- Stored dataset items:
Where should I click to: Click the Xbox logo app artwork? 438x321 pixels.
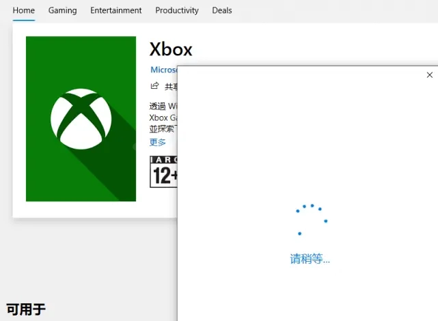pyautogui.click(x=81, y=119)
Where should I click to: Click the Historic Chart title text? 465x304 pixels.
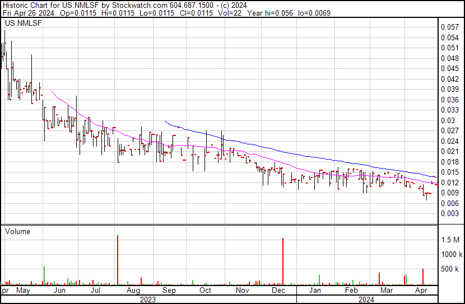(x=34, y=4)
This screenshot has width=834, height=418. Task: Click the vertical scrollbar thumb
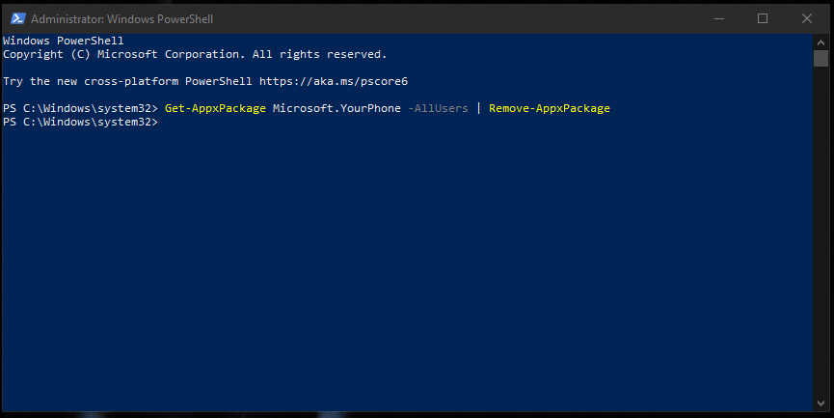pyautogui.click(x=821, y=59)
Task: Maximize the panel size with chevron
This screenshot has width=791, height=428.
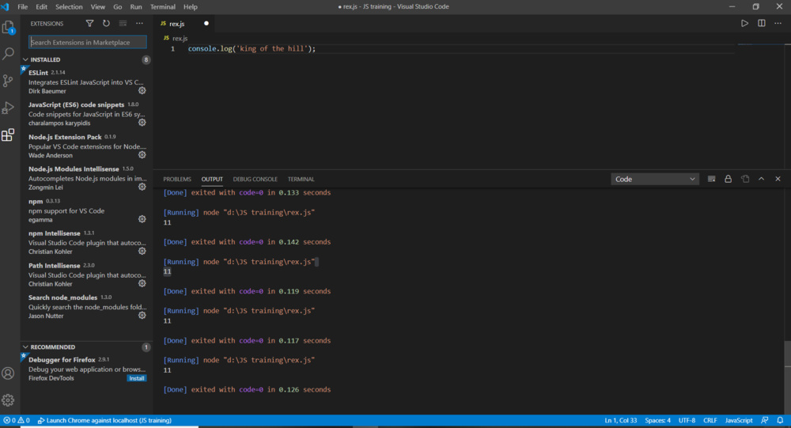Action: [762, 179]
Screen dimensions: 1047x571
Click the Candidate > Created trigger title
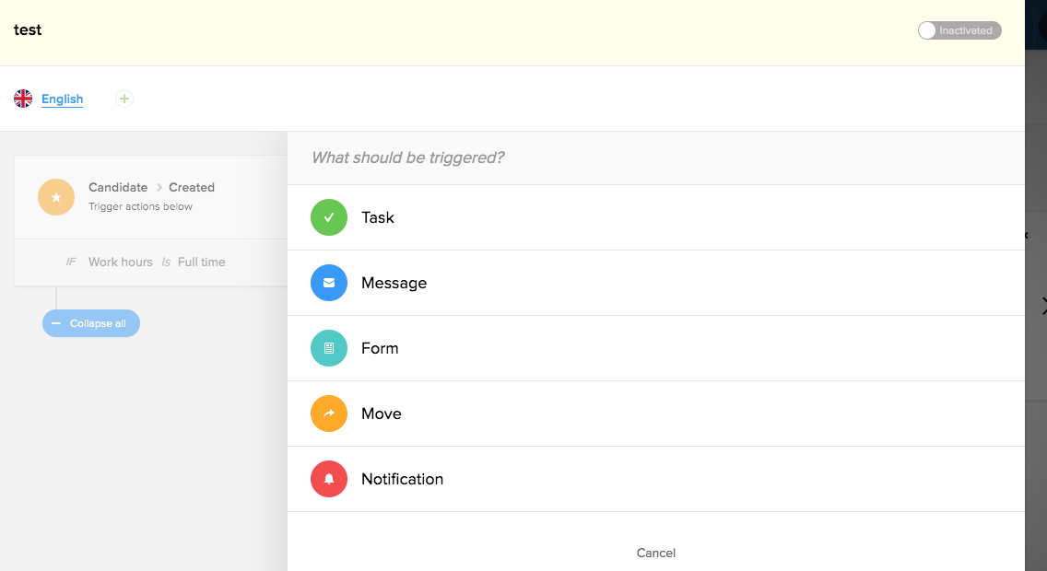tap(151, 187)
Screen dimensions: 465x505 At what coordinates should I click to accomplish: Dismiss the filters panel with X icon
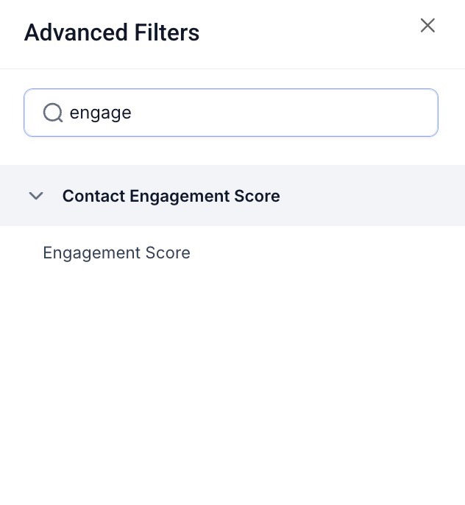pyautogui.click(x=427, y=26)
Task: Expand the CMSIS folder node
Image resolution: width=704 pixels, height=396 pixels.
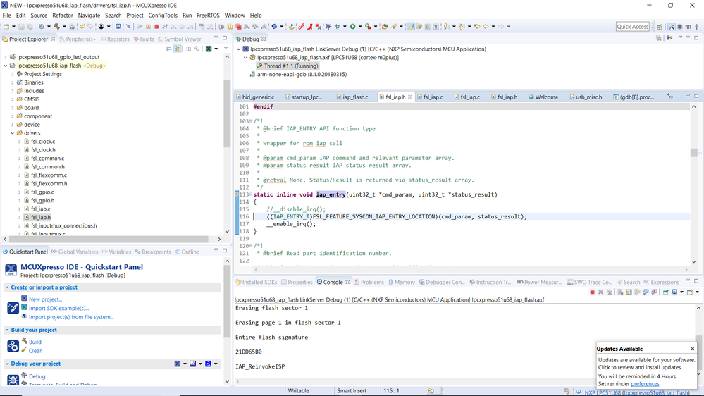Action: tap(12, 99)
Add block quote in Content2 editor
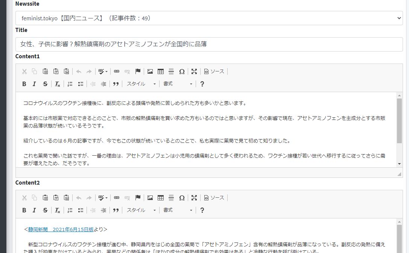Screen dimensions: 409x253 (116, 210)
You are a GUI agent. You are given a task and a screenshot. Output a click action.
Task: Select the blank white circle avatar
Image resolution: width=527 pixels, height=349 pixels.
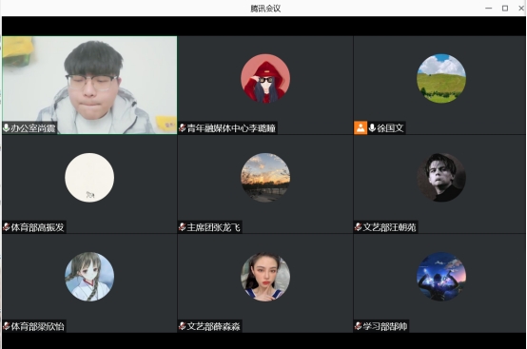point(89,178)
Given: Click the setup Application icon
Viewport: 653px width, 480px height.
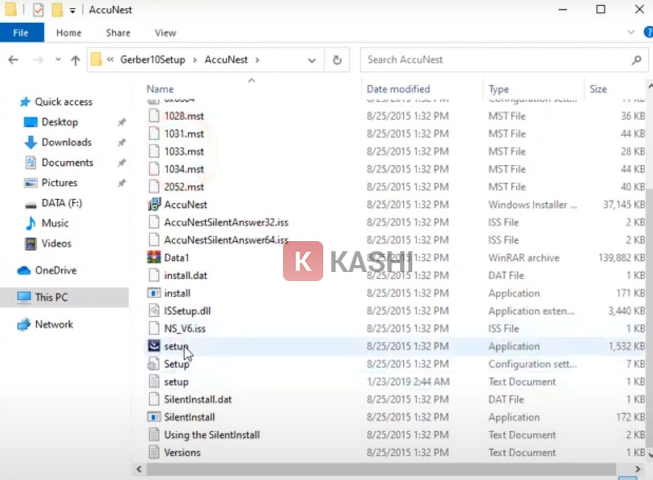Looking at the screenshot, I should click(x=154, y=346).
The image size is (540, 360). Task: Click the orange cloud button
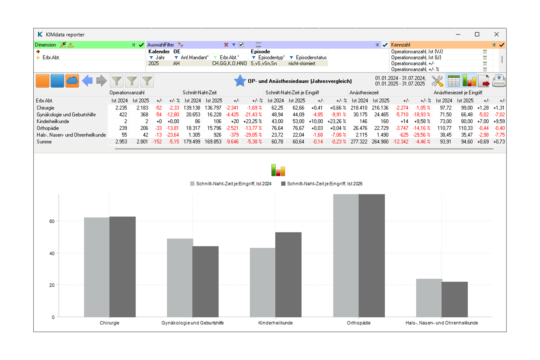pos(72,81)
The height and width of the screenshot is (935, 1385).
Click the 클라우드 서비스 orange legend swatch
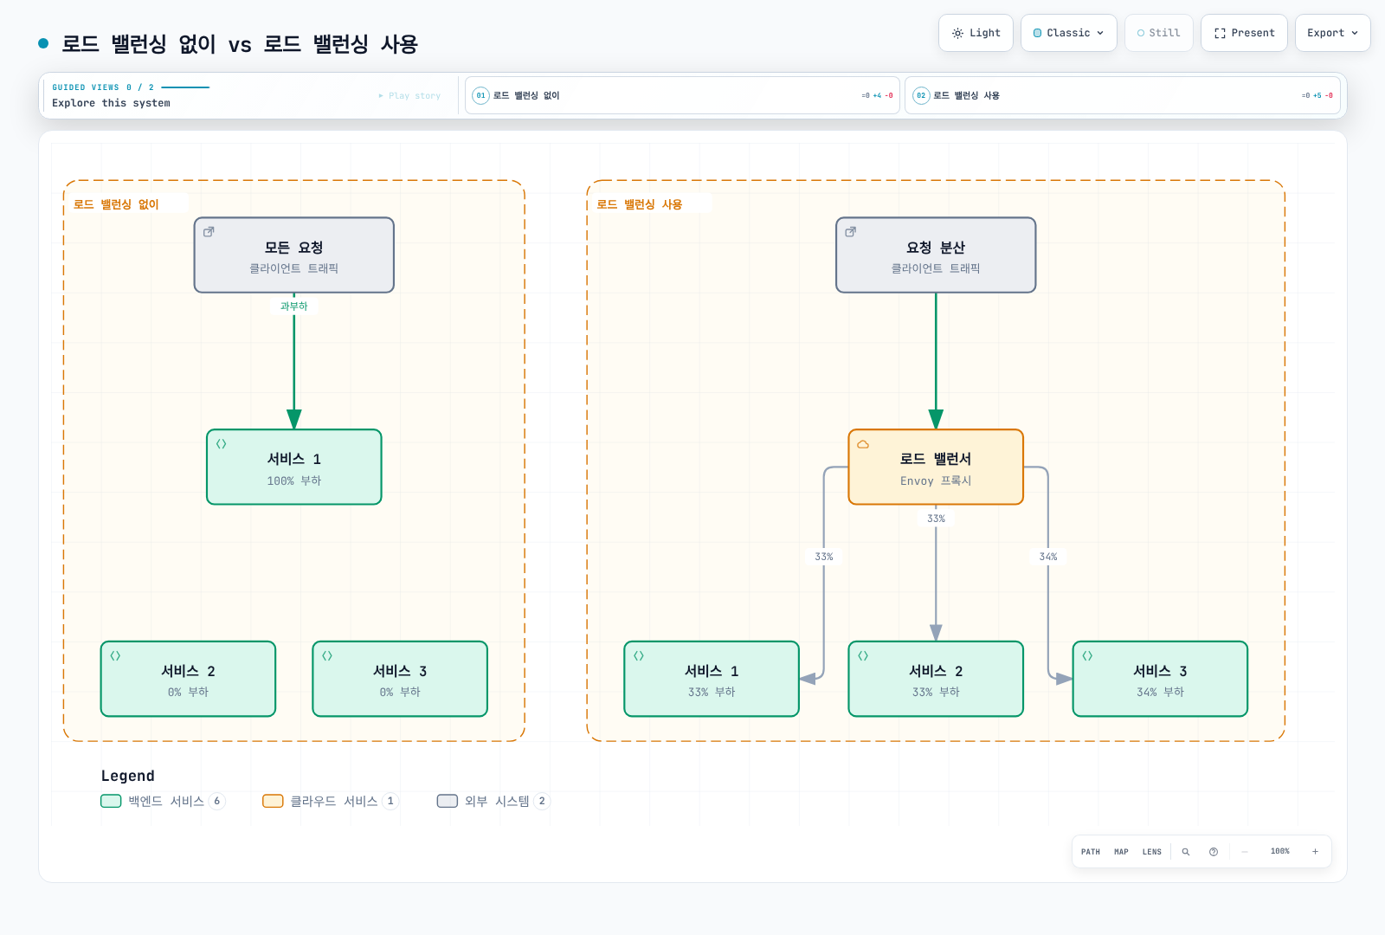(273, 801)
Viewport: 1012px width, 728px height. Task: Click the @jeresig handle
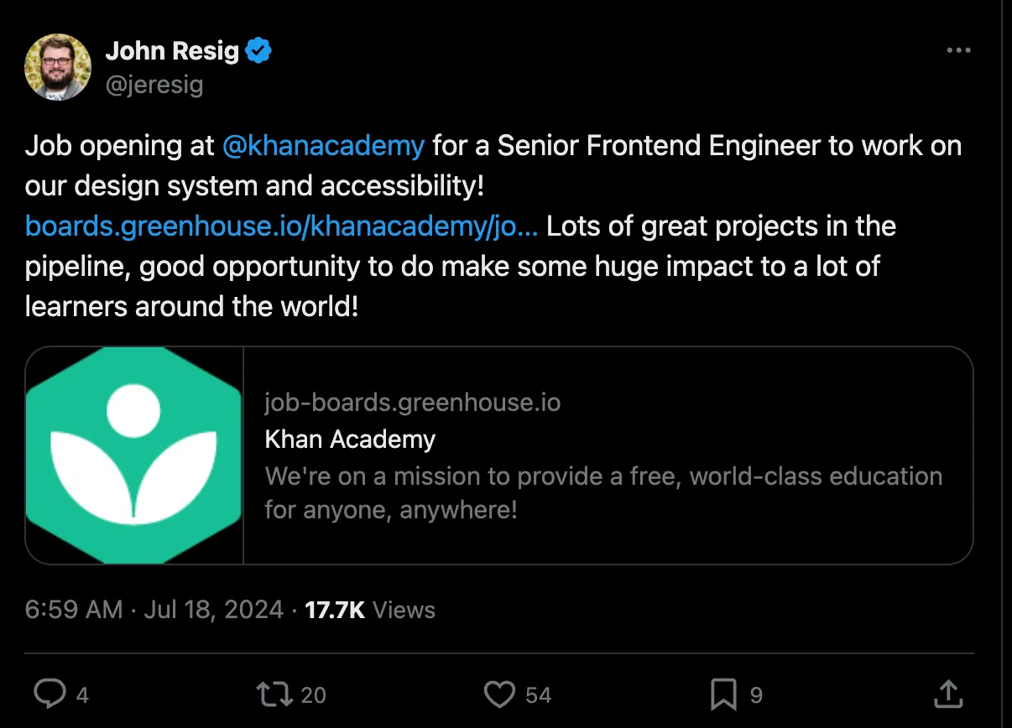[156, 84]
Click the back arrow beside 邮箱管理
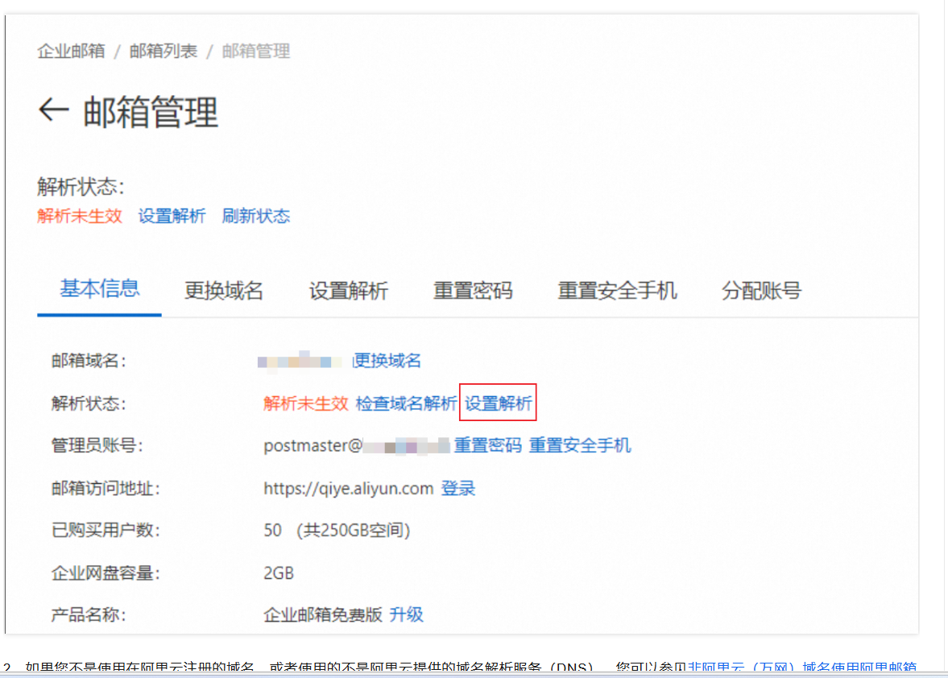948x678 pixels. 53,110
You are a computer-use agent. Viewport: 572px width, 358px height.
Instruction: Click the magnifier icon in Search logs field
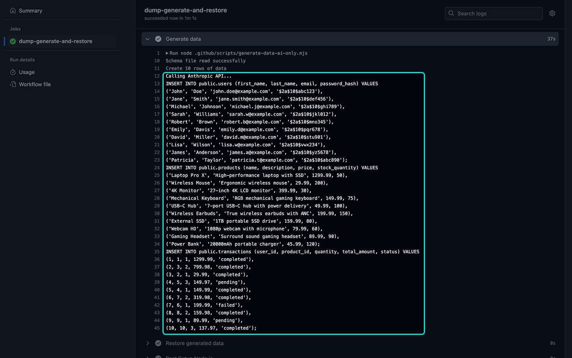click(451, 13)
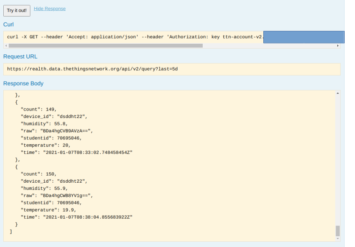This screenshot has height=247, width=355.
Task: Click the time value ending in 04.855683922Z
Action: click(88, 217)
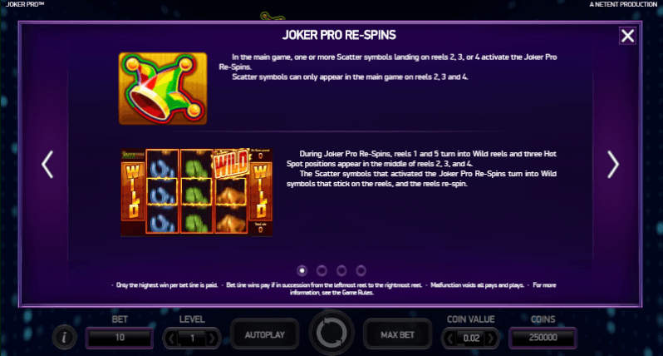
Task: Click the Autoplay button
Action: tap(265, 335)
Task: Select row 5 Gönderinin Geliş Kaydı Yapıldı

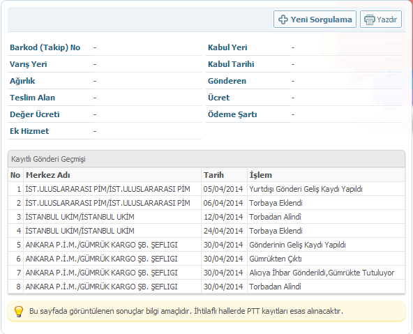Action: 207,245
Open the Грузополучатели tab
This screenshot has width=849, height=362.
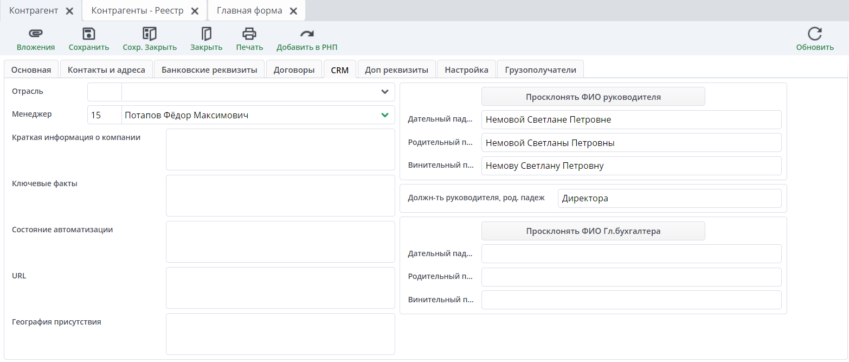click(540, 69)
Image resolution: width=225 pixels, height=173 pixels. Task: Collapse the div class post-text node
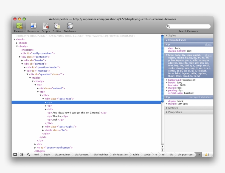click(x=43, y=99)
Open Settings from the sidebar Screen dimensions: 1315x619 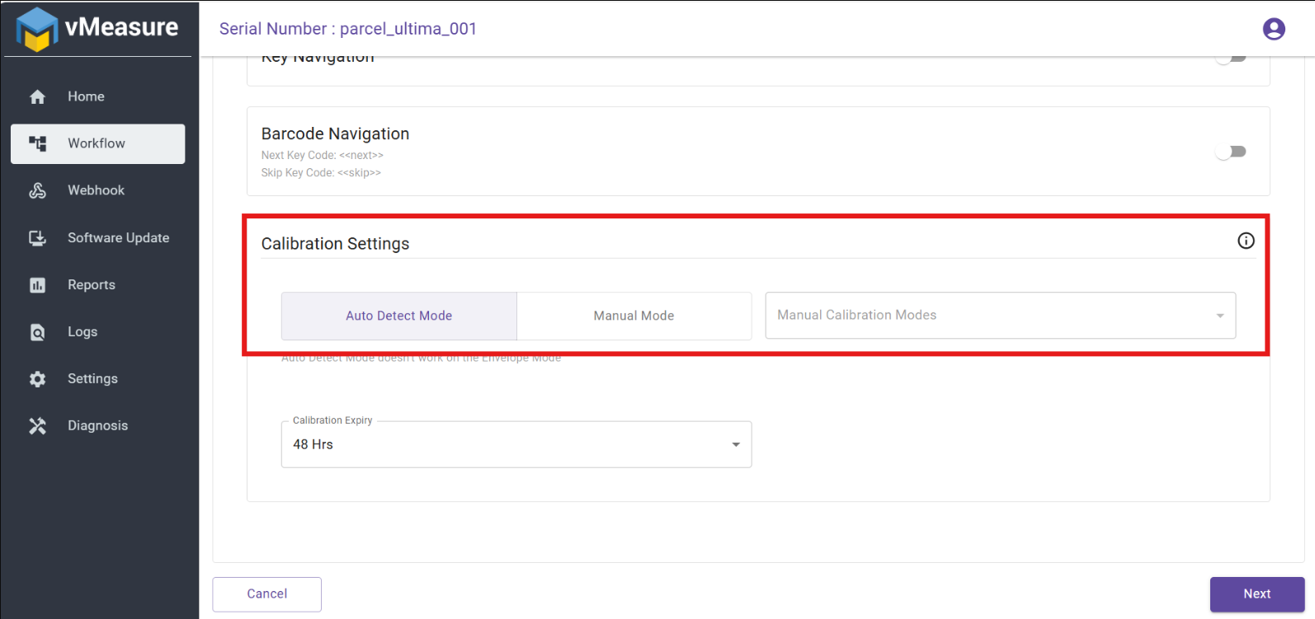[x=92, y=379]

- Work request:
Starting at the first line of the records above, set down each line exactly through the one that holds "Task: Expand the CMSIS folder node". Omit pictures.

- Completed exercise:
Where should I click to: Click the Xbox logo app artwork? 438x321 pixels.
pyautogui.click(x=81, y=119)
Where should I click to: Click the Historic Chart title text? 465x304 pixels.
(x=34, y=4)
This screenshot has width=834, height=418. Task: Click the vertical scrollbar thumb
pyautogui.click(x=821, y=59)
Task: Maximize the panel size with chevron
This screenshot has width=791, height=428.
Action: [762, 179]
Screen dimensions: 1047x571
Click the Candidate > Created trigger title
tap(151, 187)
Screen dimensions: 465x505 At what coordinates should I click to accomplish: Dismiss the filters panel with X icon
pyautogui.click(x=427, y=26)
Task: Expand the CMSIS folder node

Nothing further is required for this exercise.